And it’s not if an agency gets attacked, it’s when, according to one state official.

State and local government officials should respond to cyber incidents with well-practiced disaster recovery plans, one Colorado official said. 

Responding to an incident as if it were a disaster can give officials a way to activate a whole-of-government response and funding options, said William Chumley, the state’s chief customer officer and interim chief information security officer. 

Attacks are inevitable, and states must be prepared, he said. “It's not if, it's when.”

During an April 21 GCN webcast on data protection, Chumley shared some lessons learned after the Colorado Department of Transportation was hit by a ransomware attack in February 2018 that affected roughly 80% of the systems at the department.

The issue stemmed from a brute force attack that uncovered an unsafe password, he said. When the network was infiltrated, officials were able to isolate and shut systems down, but the team’s daily operations, employee payrolls and vendor payments were disrupted. This meant employees had to find ways to maintain business continuity without phones or computers for four weeks. 

The experience showed that effective cyber response is much like disaster response, in that the key to business continuity lay in logistics and training.

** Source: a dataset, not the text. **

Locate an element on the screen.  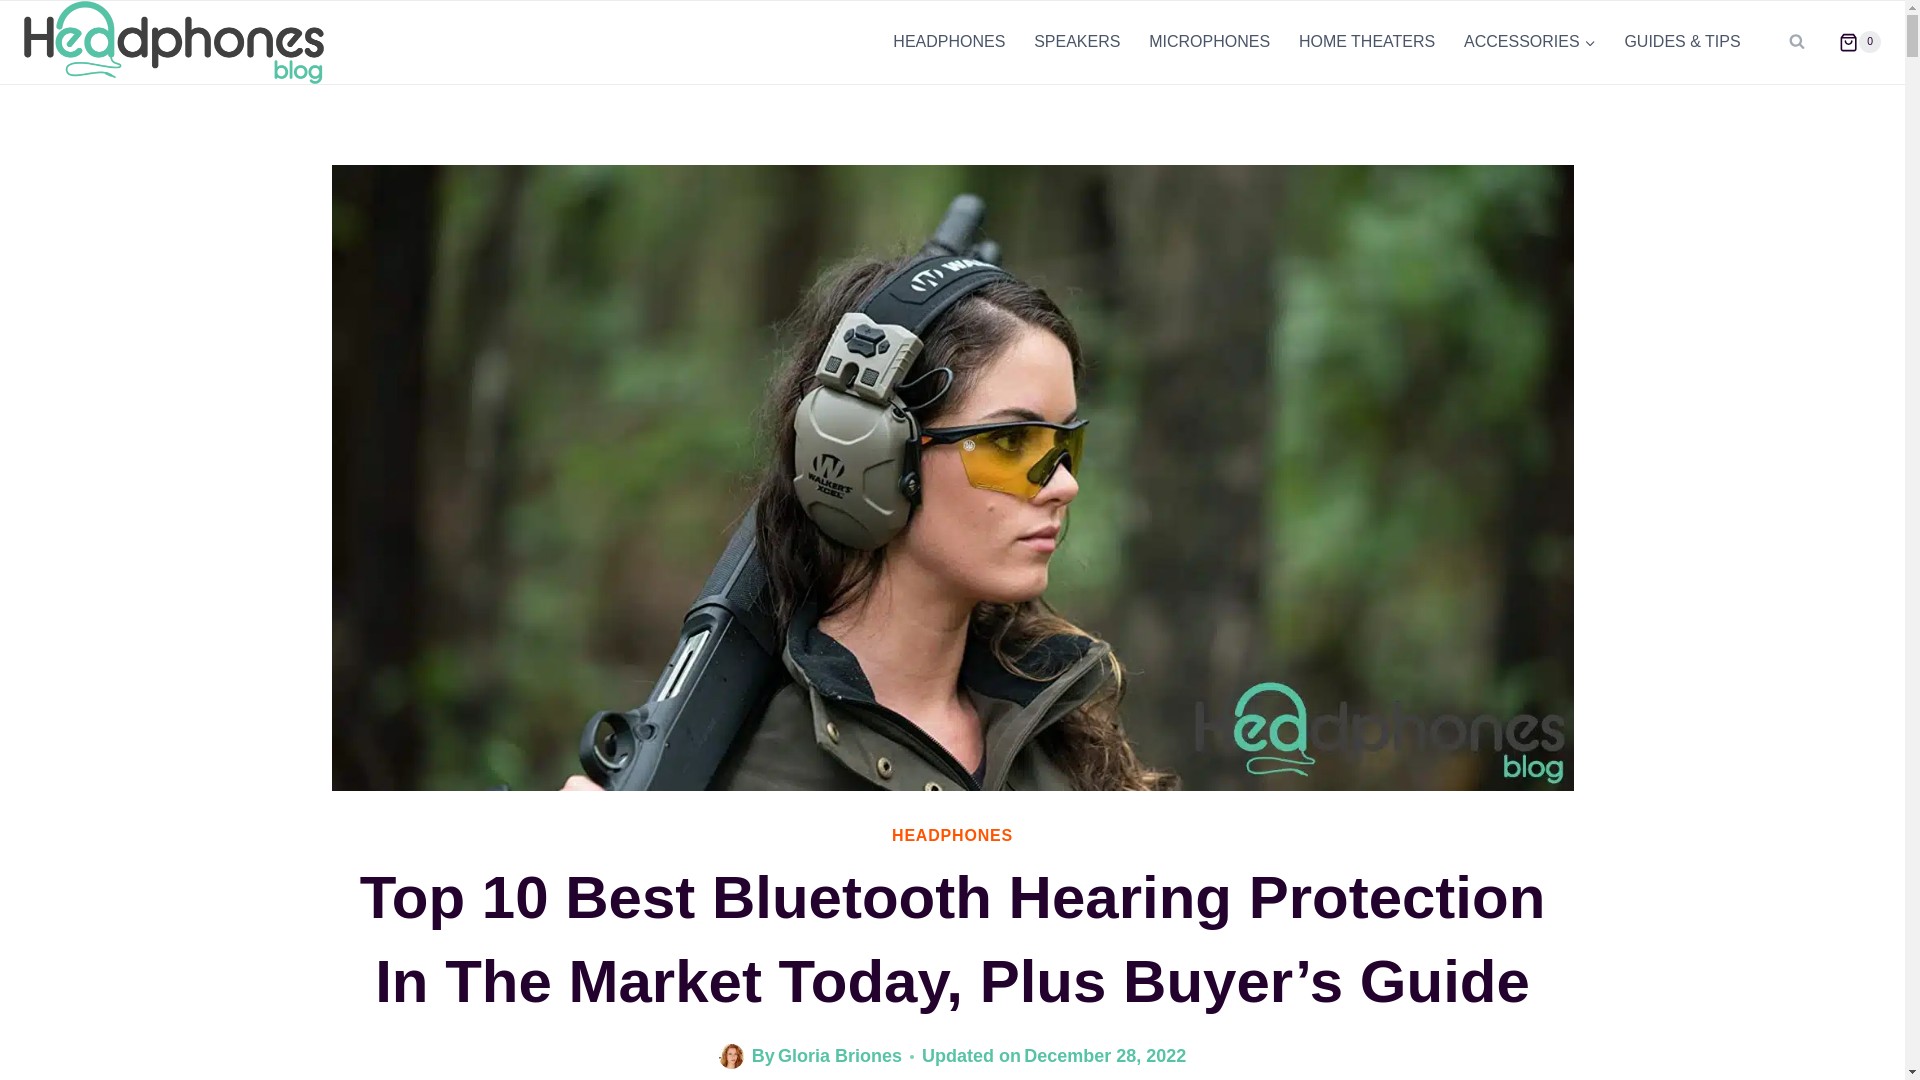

Declaring the incident a disaster allowed DOT to get help from the Division of Homeland Security and Emergency Management and the Air National Guard and access state funds for response and recovery.

The incident demonstrated to Chumley how important it is for employees to work through the details of a disaster response plan. ”You have to have a good incident plan and a disaster response plan they actually practice,” he said. The plan must be documented and regularly updated, he advised.

“It is thinking about it and preparing for it being real, and then practicing,” he said. “You’ve got to practice, practice, practice.”

Regular tabletop exercises helped officials clarify roles and exposed gaps in business operations at a granular level. An exercise in which cell networks went down forced staff to reevaluate existing processes and think about alternative communication methods, from printing off phone trees to practicing with emergency radios, Chumley said.

The ransomware attack also uncovered some technology vulnerabilities. Inconsistencies existed around asset inventories and configuration databases, and it wasn’t always clear which systems touched which others or how applications were updated and monitored. Plus, the legacy systems and technical debt created problems that weren’t always visible. 

The data discovery required to stand systems back up after the attack helped the agency fully understand the exposure from the technical debt that “we probably knew [existed], at some level, but we didn't have data,” Chumley said.

The key is responding, not reacting, Chumley said.

“What we found is that it's mostly common sense and practice,” he said. “And being ready, knowing it will happen and getting rid of the fear aspect can really be powerful and empowering. To say let's practice, let's be ready and think differently about how we respond.”